A imagem da mulher, da Idade Média aos dias atuais, inspirou a tese de doutorado da socióloga Isabelle Anchieta. Concluído na Universidade de São Paulo (USP), o resultado da pesquisa estará no livro Imagens da Mulher no Ocidente Moderno, que será lançado este ano pela Edusp.  Apesar de se dedicar a estudos sobre o feminismo, Isabelle Anchieta não se declara feminista. Ela acredita que, para avançar na busca da igualdade e enfrentar questões urgentes como a violência contra a mulher, é preciso dar um próximo passo. Sem deixar de reconhecer as conquistas que o movimento trouxe para a sociedade ocidental, ela tem uma visão que motiva debates acalorados: acredita que o feminismo tem limitações porque fecha a discussão em um grupo identitário, quando a questão deveria ser ampliada para toda a sociedade. Para a socióloga, movimentos defendidos por vozes pós-modernas, não são necessariamente feministas: “O termo se transformou em um guarda-chuva, passou a nomear qualquer luta por liberdade, igualdade ou autodeterminação da mulher.” Mas Isabelle é otimista. E para isso ela se apoia na própria história das mulheres, que sempre conseguiram reverter situações desfavoráveis a seu favor. “O  avanço da mulher é um movimento sem volta, está ligado à prosperidade humana.”

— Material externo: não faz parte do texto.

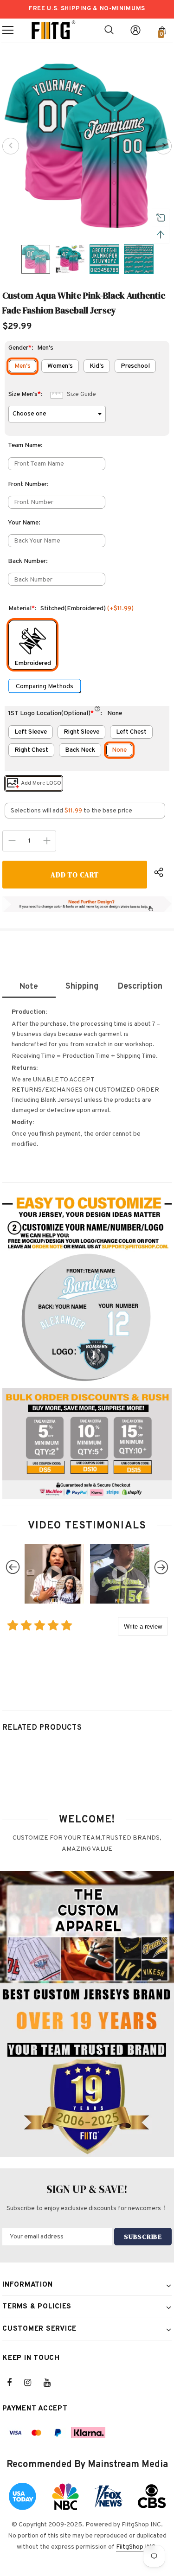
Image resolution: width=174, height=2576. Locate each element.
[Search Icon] (109, 30)
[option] (87, 145)
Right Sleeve (81, 732)
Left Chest (131, 732)
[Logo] (53, 30)
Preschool (135, 366)
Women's (60, 366)
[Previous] (10, 146)
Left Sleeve (30, 732)
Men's (22, 366)
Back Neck (80, 750)
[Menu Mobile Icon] (7, 30)
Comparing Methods (44, 686)
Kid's (97, 366)
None (119, 750)
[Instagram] (32, 2382)
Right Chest (31, 750)
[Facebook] (15, 2382)
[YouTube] (52, 2382)
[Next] (163, 146)
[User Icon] (135, 30)
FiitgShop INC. (136, 2547)
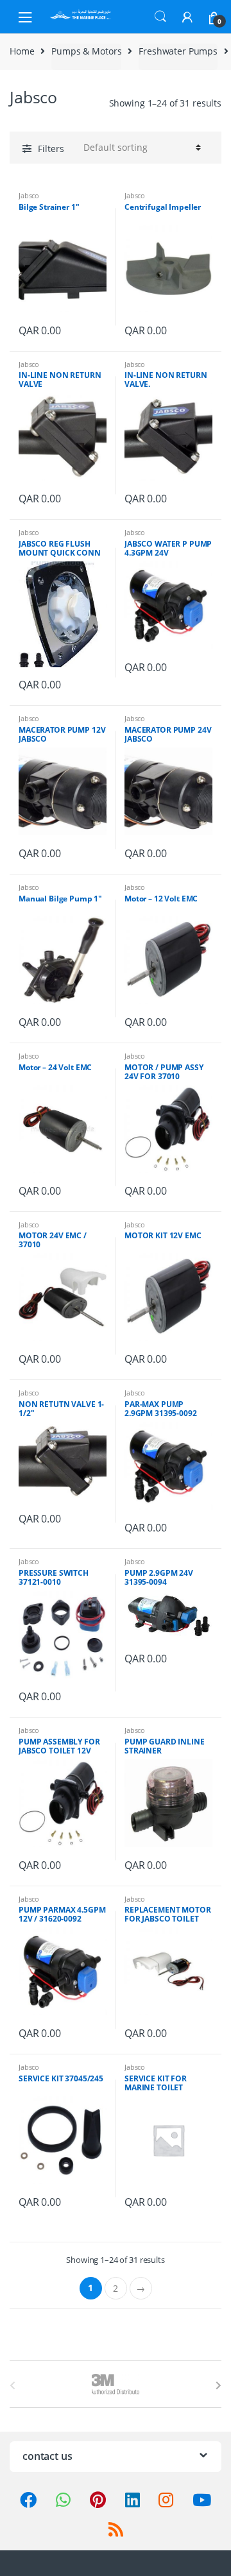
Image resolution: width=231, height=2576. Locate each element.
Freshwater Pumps (178, 51)
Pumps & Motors (86, 51)
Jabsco (29, 195)
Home (22, 51)
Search (160, 17)
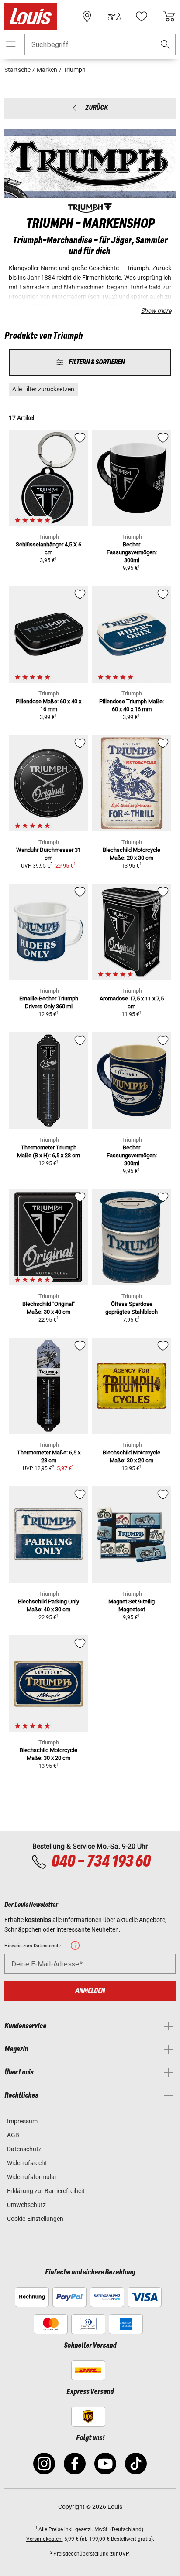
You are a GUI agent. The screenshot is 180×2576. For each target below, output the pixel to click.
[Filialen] (86, 16)
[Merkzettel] (141, 16)
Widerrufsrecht (27, 2162)
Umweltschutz (26, 2204)
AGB (13, 2135)
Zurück (96, 108)
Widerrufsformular (32, 2176)
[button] (165, 44)
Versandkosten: (44, 2539)
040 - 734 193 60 (100, 1862)
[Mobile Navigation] (10, 44)
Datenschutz (24, 2149)
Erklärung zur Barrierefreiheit (46, 2190)
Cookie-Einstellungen (35, 2218)
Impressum (22, 2121)
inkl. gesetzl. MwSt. (86, 2529)
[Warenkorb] (169, 16)
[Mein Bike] (114, 16)
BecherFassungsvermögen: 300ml (132, 552)
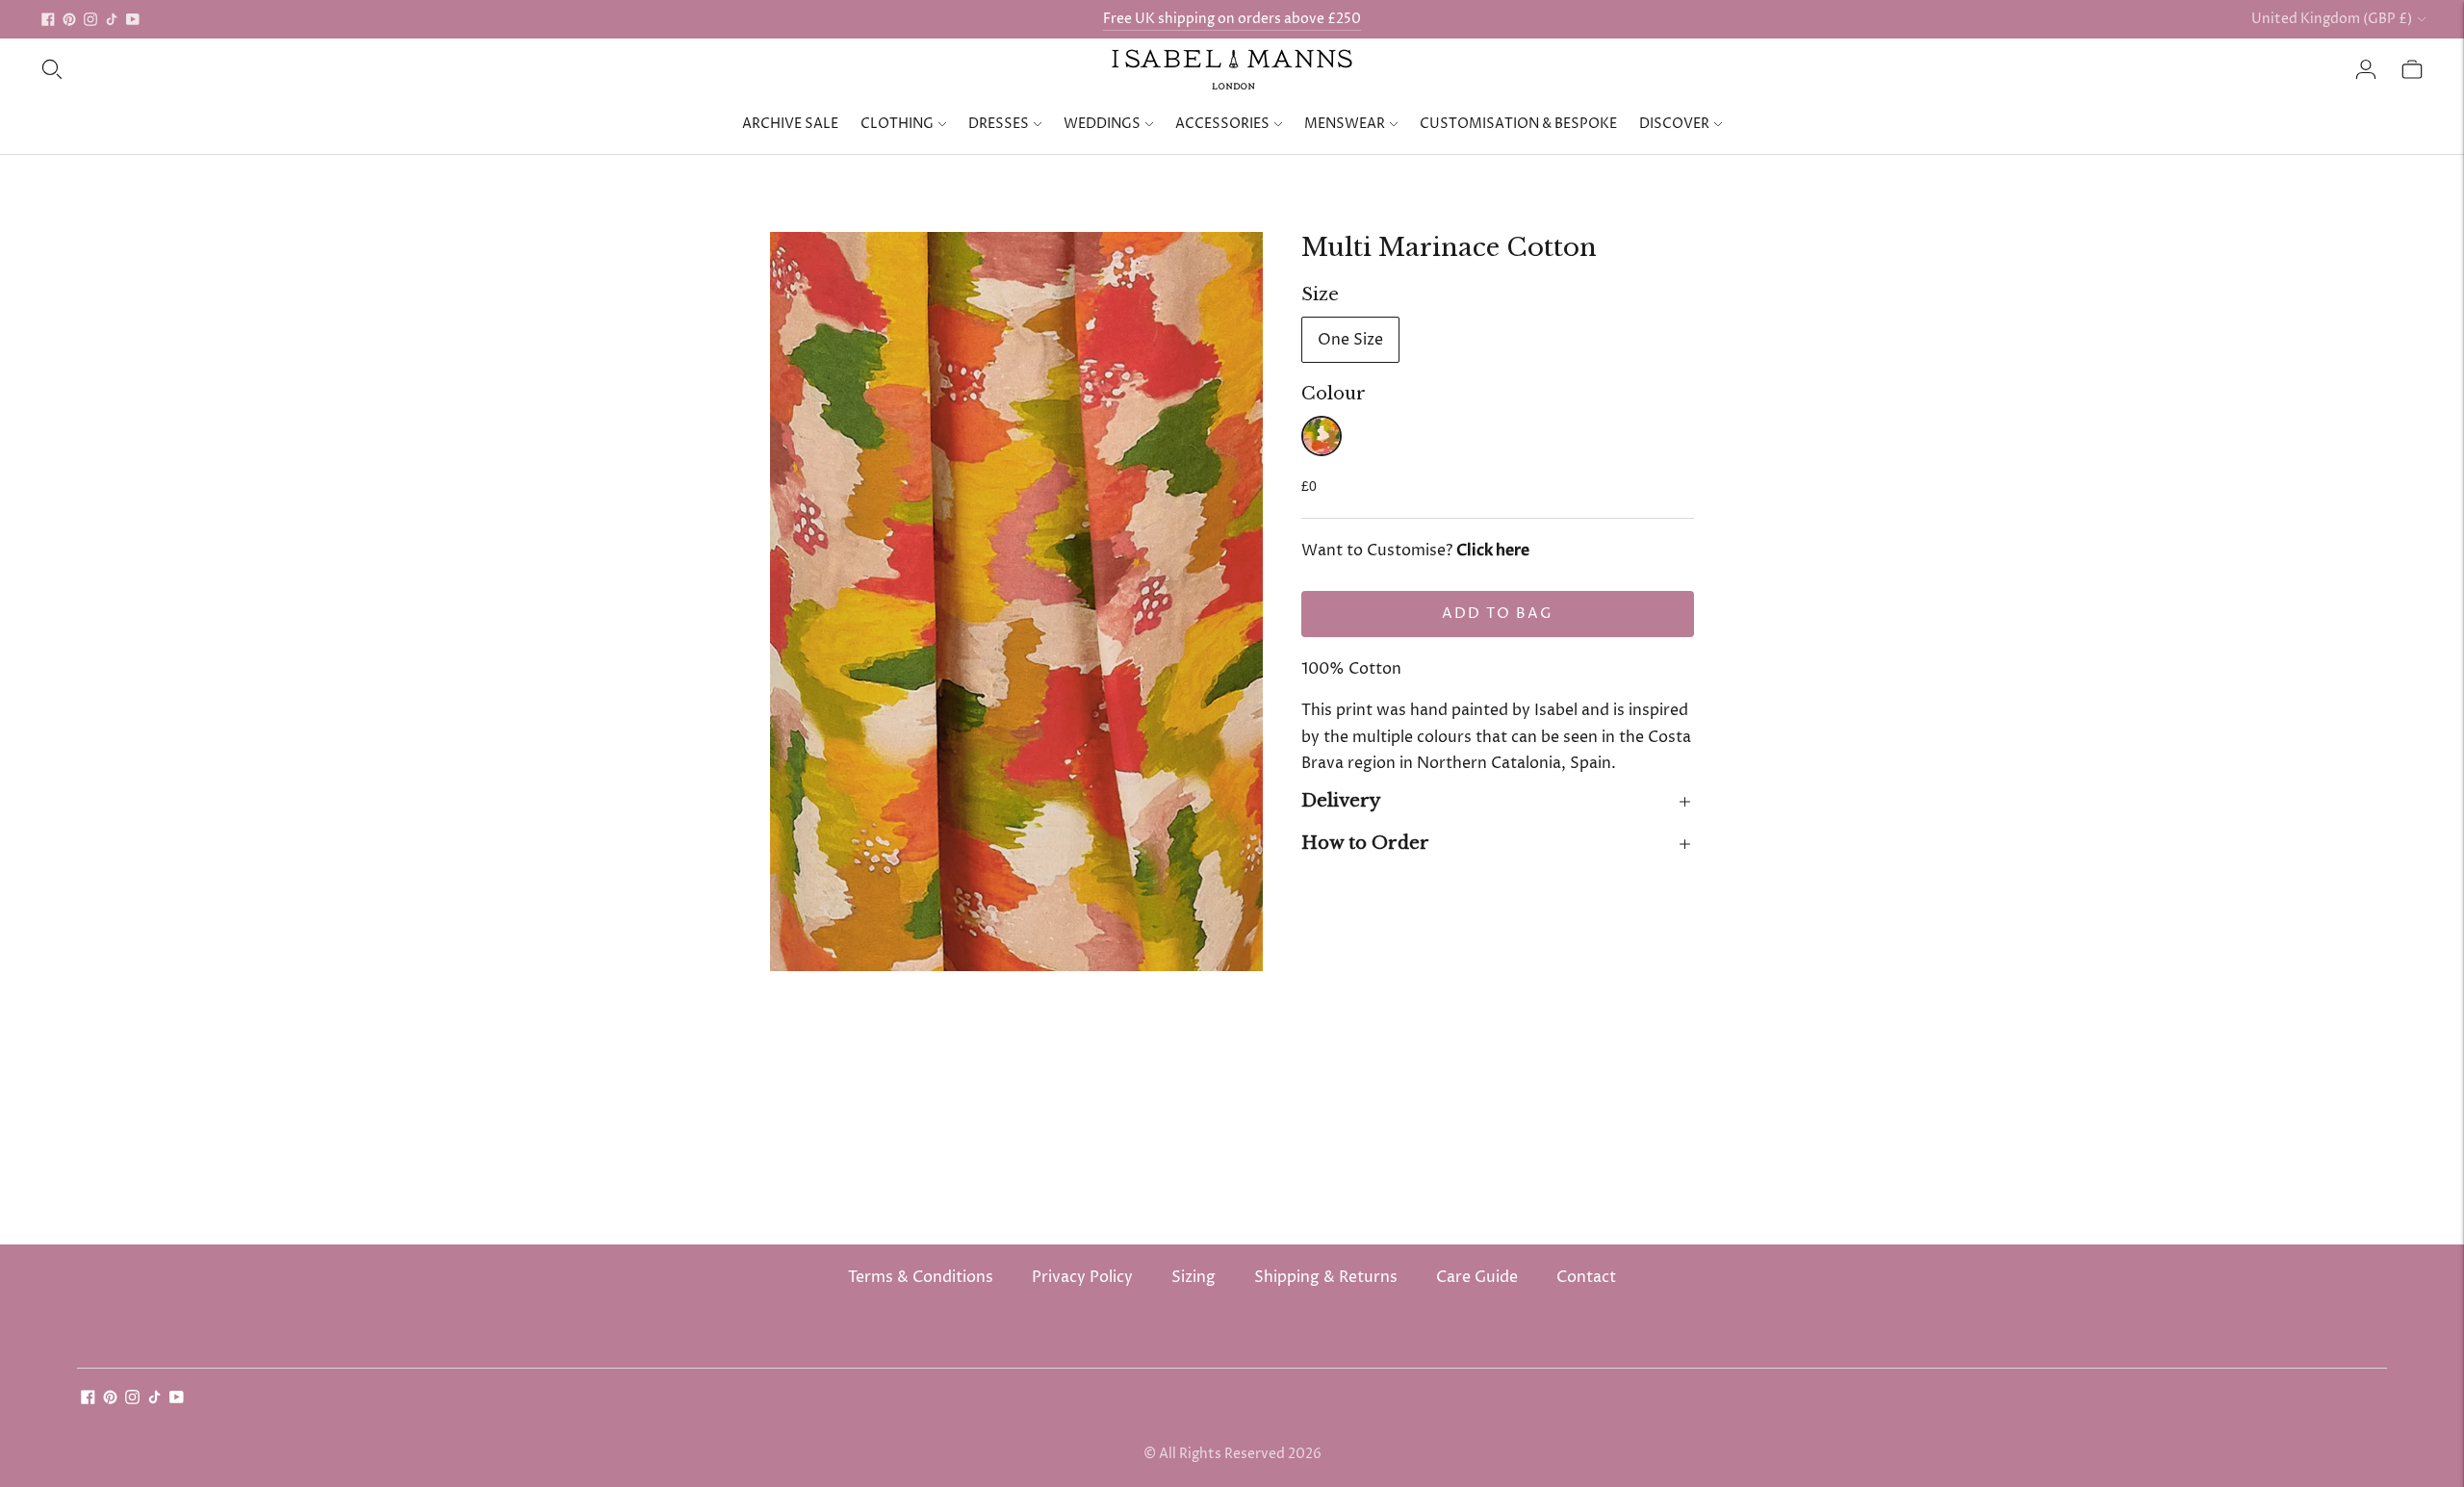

ENCONTRO – O livro O Segundo Sexo, de Simone de Beauvoir, um marco para o pensamento sobre a questão feminina, completa 70 anos em 2019. Como você vê o feminismo como caminho para uma sociedade menos violenta e mais justa?

ISABELLE ANCHIETA – O feminismo tem contribuições muito importantes, mas acredito que precisamos dar um próximo passo para alcançar a igualdade que as feministas desejam. Acredito em outra posição, em um pós-feminismo. Prefiro pensar a questão da mulher sob a perspectiva de um novo humanismo. Assim, as possibilidades para chegar onde desejamos são ampliadas. A questão de fundo do feminismo é desconstruir a ideia da mulher criada historicamente. É mostrar que, no fundo, isso está muito mais ligado a uma construção social do que à natureza feminina. Quando a Simone de Beauvoir fala em seu livro que ninguém nasce mulher, mas torna-se, o objetivo é mostrar que o que importa são os seres humanos e não esses construtos culturais. Ela se tornou uma feminista mais tarde, dada a necessidade que percebia politicamente de ocupar um lugar. Mas, Simone de Beauvoir era sobretudo uma humanista.
O lugar de defesa da mulher não é de esquerda ou de direita. A questão da mulher é para a prosperidade de toda a sociedade(foto: Violeta Andrada)
O lugar de defesa da mulher não é de esquerda ou de direita. A questão da mulher é para a prosperidade de toda a sociedade (foto: Violeta Andrada)
  
Como podemos entender o pós-feminismo?
Como a superação de um lugar marcado. O feminismo lutou tanto tempo para desconstruir o feminino que acabou reforçando-o de alguma forma. Quando marca a posição da mulher, é uma contradição. O que buscamos é uma equidade. Ser mulher não é demérito e nem mérito, é uma questão da sexualidade humana e não diz de tudo o que sou. Tem uma frase muito bonita da Judith Butler (filósofa norte-americana) que diz o seguinte: “Ser mulher não é tudo que alguém é.” Ser homem ou mulher não diz nada sobre uma pessoa no sentido de que não existem duas mulheres iguais, não existem dois homens iguais. O sexo não diz da trajetória de cada um. Por isso o pós-feminismo.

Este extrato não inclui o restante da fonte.